## Working data
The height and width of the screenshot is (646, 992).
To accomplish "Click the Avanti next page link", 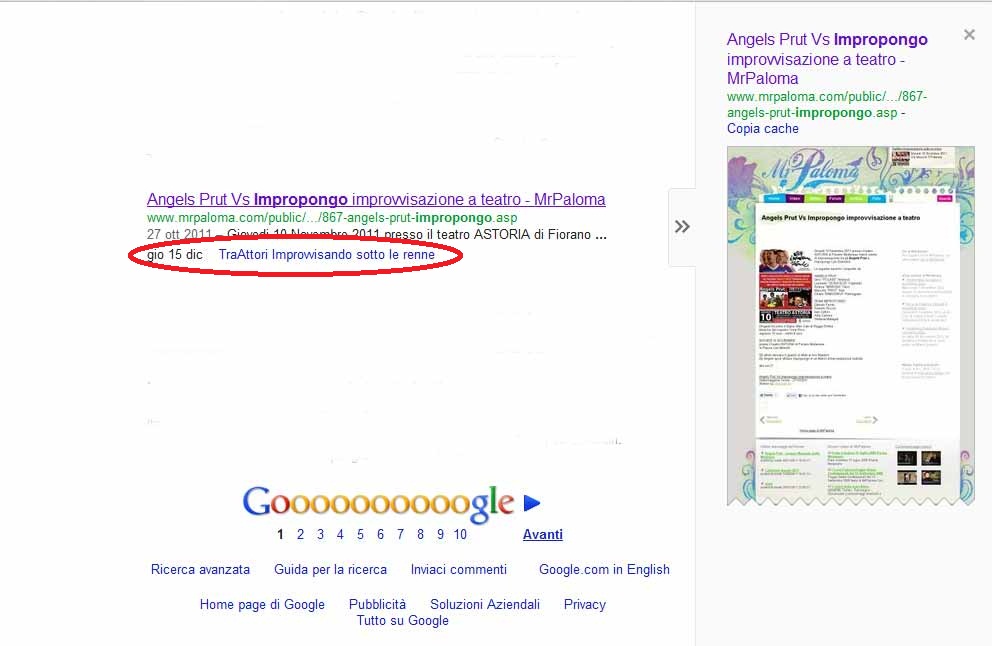I will (542, 535).
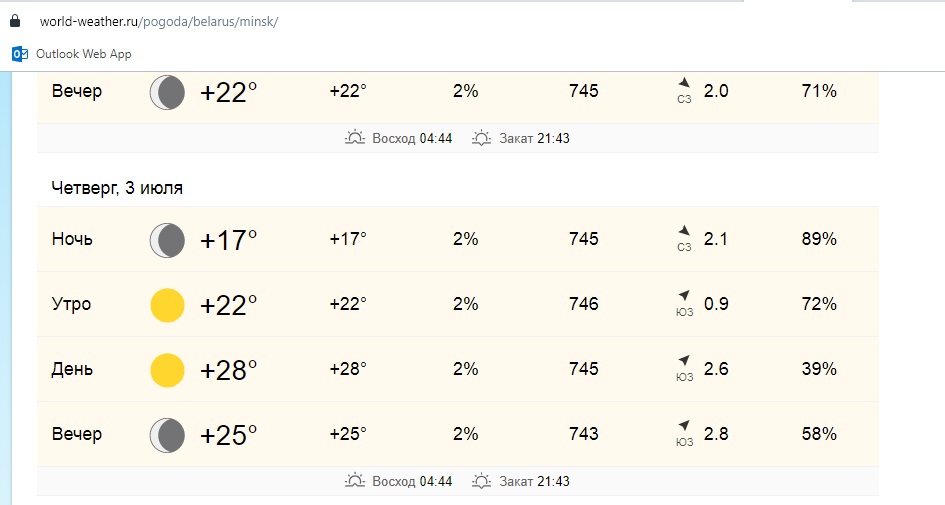Click the moon icon in top Вечер row
Screen dimensions: 945x505
167,92
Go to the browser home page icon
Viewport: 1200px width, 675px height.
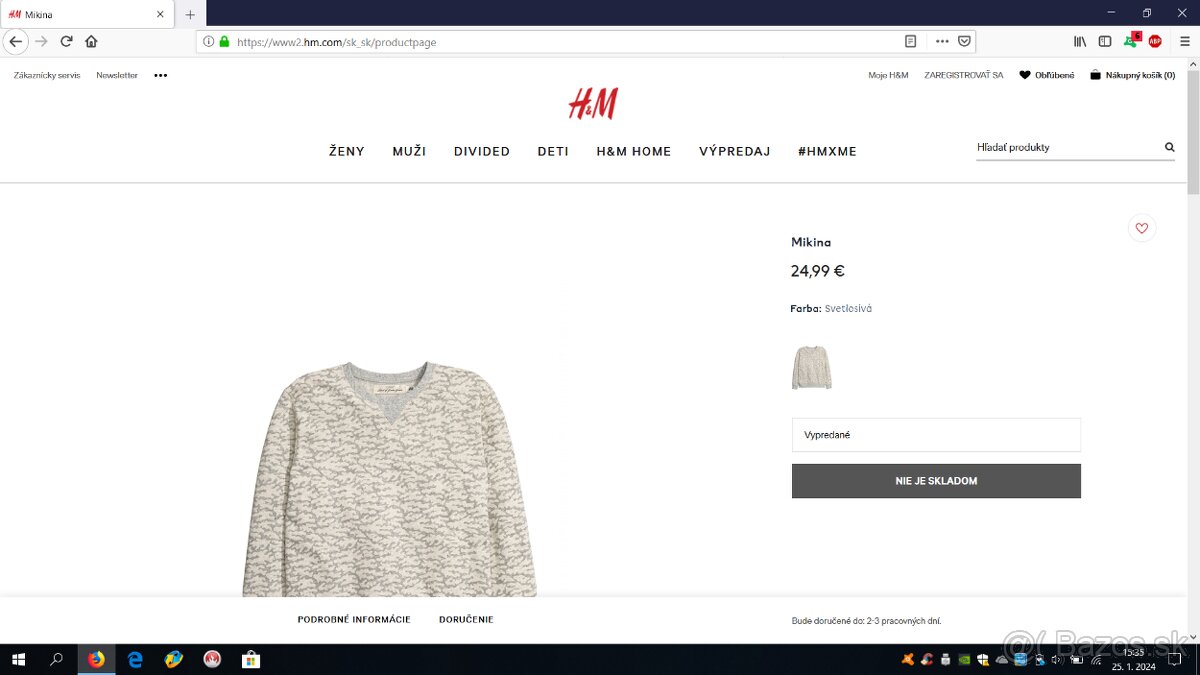pyautogui.click(x=91, y=41)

## Task brief
Please repeat exactly the lines from the one containing "Go to the browser home page icon" through the end of the entries, both included, omitting pictures.

## Answer below
Go to the browser home page icon
Viewport: 1200px width, 675px height.
pyautogui.click(x=91, y=41)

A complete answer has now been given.